GEORGE R. MONSEN, JOSEPH J. OBERMEYER, JAMES DELGADO, JOSEPH COSGROVE, ROBERT COSGROVE, AND JUSTIN ROSENSTOCK AND EVA ROSENSTOCK AS TRUSTEES FOR BENJAMIN ROSENSTOCK, JUSTIN ROSENSTOCK AND EVA ROSENSTOCK AS TRUSTEES FOR RENEE ROSENSTOCK, JUSTIN ROSENSTOCK AS PARENT AND NATURAL GUARDIAN OF BENJAMIN ROSENSTOCK, JUSTIN ROSENSTOCK AS PARENT AND NATURAL GUARDIAN OF ELI ROSENSTOCK, JUSTIN ROSENSTOCK AS PARENT AND NATURAL GUARDIAN OF RENEE ROSENSTOCK, CLAUDIA ROSENSTOCK, AND ELEANOR SCHWARTZ
v.
CONSOLIDATED DRESSED BEEF COMPANY, INC., SAMUEL SILVERBERG, SIDNEY SILVERBERG, EDWARD SILVERBERG, MICHAEL SILVERBERG, REUBEN SILVERBERG, NATHAN SILVERBERG, ALAN SILVERBERG, AND FIRST PENNSYLVANIA BANKING AND TRUST COMPANY; GEORGE R. MONSEN ET AL., APPELLANTS IN NO. 77-1935; SAMUEL SILVERBERG ET AL., APPELLANTS IN NO. 77-1936; FIRST PENNSYLVANIA BANK, N.A., APPELLANT IN NO. 77-1937



APPEAL FROM THE UNITED STATES DISTRICT COURT FOR THE EASTERN DISTRICT OF PENNSYLVANIA D.C. Civil Action No. 72-799.

Adams, Van Dusen, and Rosenn, Circuit Judges.

Author: Rosenn

ROSENN, Circuit Judge.

In these appeals we are called upon primarily to determine the propriety of imposing sanctions on a lending institution as an aider-abettor because of that institution's actions in connection with a loan to a borrower who violates the federal securities laws. We confront the perplexing dilemma of ascertaining when the legitimate business relationship between a lender and its borrower leaves the realm of propriety and enters the domain of proscribed conduct.

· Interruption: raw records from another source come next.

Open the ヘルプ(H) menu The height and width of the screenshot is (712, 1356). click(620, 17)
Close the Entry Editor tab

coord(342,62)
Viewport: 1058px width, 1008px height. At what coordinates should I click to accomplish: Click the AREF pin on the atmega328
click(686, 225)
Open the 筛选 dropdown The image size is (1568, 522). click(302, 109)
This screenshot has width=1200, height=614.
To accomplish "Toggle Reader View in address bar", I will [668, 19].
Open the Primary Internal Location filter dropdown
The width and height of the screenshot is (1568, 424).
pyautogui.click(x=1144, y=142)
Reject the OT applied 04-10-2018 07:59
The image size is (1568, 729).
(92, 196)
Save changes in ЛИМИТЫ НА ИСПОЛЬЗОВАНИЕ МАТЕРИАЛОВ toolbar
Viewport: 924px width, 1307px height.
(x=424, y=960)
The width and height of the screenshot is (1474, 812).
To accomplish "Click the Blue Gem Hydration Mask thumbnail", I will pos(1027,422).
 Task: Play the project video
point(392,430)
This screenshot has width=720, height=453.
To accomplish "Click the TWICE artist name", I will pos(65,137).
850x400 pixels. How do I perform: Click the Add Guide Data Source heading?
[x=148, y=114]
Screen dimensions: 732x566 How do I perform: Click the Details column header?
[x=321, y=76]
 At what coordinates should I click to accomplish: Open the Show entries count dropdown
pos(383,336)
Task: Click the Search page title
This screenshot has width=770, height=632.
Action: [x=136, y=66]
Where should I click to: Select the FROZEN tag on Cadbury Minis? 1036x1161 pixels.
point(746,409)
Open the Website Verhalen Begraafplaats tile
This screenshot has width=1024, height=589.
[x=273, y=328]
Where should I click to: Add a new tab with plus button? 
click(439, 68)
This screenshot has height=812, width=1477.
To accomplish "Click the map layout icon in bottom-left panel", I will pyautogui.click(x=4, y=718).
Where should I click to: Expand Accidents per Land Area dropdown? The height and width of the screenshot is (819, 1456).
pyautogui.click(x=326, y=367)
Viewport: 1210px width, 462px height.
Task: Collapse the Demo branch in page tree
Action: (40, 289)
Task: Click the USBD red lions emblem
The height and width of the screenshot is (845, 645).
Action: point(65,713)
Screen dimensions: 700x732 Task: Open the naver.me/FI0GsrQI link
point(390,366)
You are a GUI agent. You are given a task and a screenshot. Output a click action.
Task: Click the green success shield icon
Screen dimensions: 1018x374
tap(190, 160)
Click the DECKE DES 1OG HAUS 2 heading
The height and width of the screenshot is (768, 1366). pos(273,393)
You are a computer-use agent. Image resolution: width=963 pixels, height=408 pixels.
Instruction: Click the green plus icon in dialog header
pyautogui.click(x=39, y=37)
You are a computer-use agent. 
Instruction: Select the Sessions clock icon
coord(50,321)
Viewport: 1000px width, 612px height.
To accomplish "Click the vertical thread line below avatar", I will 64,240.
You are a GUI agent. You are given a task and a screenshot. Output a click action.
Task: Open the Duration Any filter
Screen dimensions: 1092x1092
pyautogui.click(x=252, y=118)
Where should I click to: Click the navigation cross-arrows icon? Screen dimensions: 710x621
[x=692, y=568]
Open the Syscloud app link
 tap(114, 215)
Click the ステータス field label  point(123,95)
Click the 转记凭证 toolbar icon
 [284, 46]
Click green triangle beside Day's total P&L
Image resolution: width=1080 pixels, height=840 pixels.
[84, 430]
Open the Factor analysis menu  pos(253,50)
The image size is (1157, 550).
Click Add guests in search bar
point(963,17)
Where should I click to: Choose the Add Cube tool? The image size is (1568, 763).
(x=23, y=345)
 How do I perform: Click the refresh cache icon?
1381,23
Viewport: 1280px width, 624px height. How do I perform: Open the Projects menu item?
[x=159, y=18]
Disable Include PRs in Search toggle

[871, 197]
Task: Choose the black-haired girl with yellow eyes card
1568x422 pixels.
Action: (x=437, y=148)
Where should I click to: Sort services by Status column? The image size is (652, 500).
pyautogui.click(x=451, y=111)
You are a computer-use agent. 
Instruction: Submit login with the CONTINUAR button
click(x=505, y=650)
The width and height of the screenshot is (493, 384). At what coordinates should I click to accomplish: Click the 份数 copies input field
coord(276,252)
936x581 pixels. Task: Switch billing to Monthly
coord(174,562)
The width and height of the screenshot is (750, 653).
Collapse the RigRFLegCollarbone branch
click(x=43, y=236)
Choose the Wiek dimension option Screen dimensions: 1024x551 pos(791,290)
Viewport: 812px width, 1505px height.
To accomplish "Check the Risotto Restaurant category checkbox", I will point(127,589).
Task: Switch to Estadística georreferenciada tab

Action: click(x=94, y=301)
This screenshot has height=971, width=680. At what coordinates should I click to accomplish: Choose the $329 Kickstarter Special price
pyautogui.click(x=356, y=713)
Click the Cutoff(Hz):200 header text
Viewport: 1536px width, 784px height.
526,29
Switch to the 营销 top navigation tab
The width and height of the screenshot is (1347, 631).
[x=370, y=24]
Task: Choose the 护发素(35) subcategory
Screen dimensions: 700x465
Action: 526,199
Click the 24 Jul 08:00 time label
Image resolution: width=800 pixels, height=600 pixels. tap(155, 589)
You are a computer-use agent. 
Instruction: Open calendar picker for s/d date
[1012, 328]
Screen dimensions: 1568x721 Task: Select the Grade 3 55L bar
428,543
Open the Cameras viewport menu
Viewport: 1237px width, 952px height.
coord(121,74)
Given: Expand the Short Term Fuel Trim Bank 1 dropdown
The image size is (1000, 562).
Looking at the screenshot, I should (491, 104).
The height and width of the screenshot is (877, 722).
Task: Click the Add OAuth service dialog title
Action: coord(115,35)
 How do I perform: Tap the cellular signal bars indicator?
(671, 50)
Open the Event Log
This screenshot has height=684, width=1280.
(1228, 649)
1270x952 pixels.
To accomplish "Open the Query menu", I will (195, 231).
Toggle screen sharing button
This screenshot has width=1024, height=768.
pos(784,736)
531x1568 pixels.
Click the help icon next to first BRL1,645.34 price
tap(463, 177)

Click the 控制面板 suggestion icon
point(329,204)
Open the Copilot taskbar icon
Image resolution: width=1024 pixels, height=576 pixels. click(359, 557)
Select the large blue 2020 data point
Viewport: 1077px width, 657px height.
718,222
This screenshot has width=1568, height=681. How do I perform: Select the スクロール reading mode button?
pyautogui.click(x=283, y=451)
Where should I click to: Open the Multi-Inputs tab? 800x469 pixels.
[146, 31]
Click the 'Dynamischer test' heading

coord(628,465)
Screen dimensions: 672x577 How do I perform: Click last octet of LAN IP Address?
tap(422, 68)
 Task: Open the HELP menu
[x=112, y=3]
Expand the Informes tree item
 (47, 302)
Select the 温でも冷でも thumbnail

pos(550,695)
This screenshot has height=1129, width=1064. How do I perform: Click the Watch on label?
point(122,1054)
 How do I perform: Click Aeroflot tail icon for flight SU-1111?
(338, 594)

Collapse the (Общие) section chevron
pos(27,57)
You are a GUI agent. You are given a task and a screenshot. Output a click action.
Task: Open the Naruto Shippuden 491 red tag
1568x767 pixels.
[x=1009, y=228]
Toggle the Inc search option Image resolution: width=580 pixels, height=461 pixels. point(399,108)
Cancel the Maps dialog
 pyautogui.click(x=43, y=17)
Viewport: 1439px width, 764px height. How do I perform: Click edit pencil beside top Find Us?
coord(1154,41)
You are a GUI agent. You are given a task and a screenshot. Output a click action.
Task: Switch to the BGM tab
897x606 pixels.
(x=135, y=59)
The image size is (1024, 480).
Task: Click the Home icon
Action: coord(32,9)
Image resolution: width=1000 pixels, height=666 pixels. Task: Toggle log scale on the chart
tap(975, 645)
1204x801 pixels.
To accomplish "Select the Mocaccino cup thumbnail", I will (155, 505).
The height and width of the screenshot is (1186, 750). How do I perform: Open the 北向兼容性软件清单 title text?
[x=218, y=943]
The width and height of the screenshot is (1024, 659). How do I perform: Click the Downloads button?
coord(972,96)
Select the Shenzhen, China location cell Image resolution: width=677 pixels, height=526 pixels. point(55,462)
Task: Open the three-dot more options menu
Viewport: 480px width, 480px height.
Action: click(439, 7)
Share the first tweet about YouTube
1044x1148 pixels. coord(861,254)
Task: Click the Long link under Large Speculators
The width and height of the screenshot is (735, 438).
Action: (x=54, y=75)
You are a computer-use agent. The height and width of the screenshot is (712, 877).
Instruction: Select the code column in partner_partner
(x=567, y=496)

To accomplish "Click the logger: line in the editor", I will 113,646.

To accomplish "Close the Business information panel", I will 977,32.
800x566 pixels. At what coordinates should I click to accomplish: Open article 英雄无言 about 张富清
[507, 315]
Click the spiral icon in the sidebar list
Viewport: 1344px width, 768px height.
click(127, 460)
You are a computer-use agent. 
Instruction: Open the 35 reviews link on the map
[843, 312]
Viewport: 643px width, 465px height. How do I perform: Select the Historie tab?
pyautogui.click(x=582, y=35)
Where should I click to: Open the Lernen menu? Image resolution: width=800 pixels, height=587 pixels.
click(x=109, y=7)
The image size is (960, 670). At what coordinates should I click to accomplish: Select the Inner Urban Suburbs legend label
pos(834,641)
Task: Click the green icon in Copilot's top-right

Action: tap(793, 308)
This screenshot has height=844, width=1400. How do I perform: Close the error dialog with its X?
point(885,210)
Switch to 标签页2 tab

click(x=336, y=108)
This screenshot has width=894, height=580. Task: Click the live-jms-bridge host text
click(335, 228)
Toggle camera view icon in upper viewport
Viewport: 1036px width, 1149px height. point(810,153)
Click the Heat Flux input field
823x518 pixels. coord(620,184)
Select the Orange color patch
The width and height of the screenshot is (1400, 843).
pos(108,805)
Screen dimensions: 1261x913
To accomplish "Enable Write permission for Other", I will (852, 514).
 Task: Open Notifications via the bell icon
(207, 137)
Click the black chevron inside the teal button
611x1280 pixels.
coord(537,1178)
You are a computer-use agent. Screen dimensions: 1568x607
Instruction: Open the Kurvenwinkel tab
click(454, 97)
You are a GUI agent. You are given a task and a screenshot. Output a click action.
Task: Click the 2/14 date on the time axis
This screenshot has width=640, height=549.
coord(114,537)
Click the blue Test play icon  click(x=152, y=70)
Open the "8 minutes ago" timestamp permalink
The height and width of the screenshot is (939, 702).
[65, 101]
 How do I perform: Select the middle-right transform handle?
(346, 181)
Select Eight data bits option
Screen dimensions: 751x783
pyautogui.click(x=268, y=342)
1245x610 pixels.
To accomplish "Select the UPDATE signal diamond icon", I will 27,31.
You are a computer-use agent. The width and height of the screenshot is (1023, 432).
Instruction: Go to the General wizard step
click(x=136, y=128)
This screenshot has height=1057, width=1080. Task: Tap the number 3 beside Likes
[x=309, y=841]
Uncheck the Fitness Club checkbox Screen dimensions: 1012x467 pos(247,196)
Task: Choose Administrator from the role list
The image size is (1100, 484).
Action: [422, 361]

This conundrum arises from a class action brought on behalf of the holders of unregistered securities - promissory notes - issued by the Consolidated Dressed Beef Company, Inc. ("Consolidated"), a company whose stock was owned by the Silverberg brothers and Michael and Alan Silverberg, the sons of one of the brothers, (collectively "Silverbergs"), which borrowed money from the First Pennsylvania Bank, N.A. ("Bank"). Plaintiffs, former employees of Consolidated and their families, who had made loans on the promissory notes from the company, alleged direct violations of sections 12(1) and 12(2) of the Securities Act of 1933*fn1 and section 10(b) of the Act of 1934*fn2 by Consolidated,*fn3 also violations of both acts by the Silverbergs as controlling persons,*fn4 and violations of both acts by the Bank as an aider-abettor to Consolidated and the Silverbergs.*fn5 Plaintiffs also sought recovery from the Bank on the basis of a pendent state claim predicated upon a common law constructive trust theory alleging that Consolidated is insolvent and that the Bank has taken control of all of Consolidated's assets and applied the proceeds to its debt.*fn6 After completion of the plaintiff's case, the trial judge dismissed the pendent state claim and the jury found for plaintiffs against all of the defendants on the remaining securities claims and awarded damages. On post-trial motions, the district court denied the Silverbergs' requests for judgment notwithstanding the verdict ("n.o.v."), denied both plaintiffs' and the Bank's request for judgment on the dismissed state claim, and granted the Bank's request for judgment n.o.v. on all counts. We affirm in part and reverse in part.

I.

In these appeals from a grant and denial of judgment n.o.v., we must view the evidence in the light most favorable to the party that secured the verdict, drawing all reasonable inferences that the jury might have drawn to support its decision. Thomas v. E. J. Korvette, Inc., 476 F.2d 471, 474 (3d Cir. 1973). An analysis of the record reveals the following facts, drawn from the pre-trial factual stipulations of the parties and a close reading of the testimony adduced at trial.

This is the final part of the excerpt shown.